• Material provided:
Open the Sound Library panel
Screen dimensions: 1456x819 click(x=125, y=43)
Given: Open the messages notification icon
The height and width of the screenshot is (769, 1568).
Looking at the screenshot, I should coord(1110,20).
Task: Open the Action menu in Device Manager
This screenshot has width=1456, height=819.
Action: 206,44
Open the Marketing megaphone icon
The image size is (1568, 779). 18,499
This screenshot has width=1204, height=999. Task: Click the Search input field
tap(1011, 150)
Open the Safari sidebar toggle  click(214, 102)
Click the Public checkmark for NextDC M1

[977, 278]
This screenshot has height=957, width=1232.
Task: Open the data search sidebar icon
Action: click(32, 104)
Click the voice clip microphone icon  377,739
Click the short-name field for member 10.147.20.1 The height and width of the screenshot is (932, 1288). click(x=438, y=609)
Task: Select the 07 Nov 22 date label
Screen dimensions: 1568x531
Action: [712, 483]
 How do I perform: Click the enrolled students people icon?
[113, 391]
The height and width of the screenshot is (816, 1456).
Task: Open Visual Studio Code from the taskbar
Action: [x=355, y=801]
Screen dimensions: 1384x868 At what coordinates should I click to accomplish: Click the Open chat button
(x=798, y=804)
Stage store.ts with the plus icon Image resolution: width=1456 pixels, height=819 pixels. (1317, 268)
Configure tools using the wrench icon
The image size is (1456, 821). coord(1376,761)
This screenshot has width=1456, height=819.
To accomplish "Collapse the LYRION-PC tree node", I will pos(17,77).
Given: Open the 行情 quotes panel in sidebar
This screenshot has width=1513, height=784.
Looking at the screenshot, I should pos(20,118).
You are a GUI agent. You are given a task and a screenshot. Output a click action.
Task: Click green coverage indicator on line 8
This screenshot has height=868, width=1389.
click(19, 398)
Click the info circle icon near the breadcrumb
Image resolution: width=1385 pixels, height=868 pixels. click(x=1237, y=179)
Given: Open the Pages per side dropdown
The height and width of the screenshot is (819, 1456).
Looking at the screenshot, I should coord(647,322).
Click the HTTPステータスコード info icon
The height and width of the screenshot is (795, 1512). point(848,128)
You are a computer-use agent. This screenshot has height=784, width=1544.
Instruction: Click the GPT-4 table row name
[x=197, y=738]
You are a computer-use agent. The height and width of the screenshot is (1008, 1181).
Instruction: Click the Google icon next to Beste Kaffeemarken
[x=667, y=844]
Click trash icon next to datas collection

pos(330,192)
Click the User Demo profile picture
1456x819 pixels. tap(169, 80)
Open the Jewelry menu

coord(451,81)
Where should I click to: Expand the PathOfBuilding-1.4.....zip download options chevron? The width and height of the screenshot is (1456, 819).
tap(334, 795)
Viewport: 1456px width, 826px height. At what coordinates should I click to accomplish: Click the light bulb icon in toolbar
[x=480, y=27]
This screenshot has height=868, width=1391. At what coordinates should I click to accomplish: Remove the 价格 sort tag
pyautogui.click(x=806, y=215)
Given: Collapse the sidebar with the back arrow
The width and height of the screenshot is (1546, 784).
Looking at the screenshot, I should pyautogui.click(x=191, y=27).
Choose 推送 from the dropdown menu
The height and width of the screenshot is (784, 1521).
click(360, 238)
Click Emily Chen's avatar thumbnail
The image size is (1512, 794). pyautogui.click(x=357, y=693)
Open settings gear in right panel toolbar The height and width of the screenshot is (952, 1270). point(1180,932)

• Work task: Set down precisely the lines above between the line holding "The height and width of the screenshot is (819, 1456)." and the line holding "Given: Collapse the", inclusive, and nothing beyond them.

• Output for this exercise:
The height and width of the screenshot is (819, 1456).
Looking at the screenshot, I should coord(647,322).
Click the HTTPステータスコード info icon
The height and width of the screenshot is (795, 1512). point(848,128)
You are a computer-use agent. This screenshot has height=784, width=1544.
Instruction: Click the GPT-4 table row name
[x=197, y=738]
You are a computer-use agent. The height and width of the screenshot is (1008, 1181).
Instruction: Click the Google icon next to Beste Kaffeemarken
[x=667, y=844]
Click trash icon next to datas collection

pos(330,192)
Click the User Demo profile picture
1456x819 pixels. tap(169, 80)
Open the Jewelry menu

coord(451,81)
Where should I click to: Expand the PathOfBuilding-1.4.....zip download options chevron? The width and height of the screenshot is (1456, 819).
tap(334, 795)
Viewport: 1456px width, 826px height. At what coordinates should I click to accomplish: Click the light bulb icon in toolbar
[x=480, y=27]
This screenshot has height=868, width=1391. At what coordinates should I click to accomplish: Remove the 价格 sort tag
pyautogui.click(x=806, y=215)
Given: Collapse the sidebar with the back arrow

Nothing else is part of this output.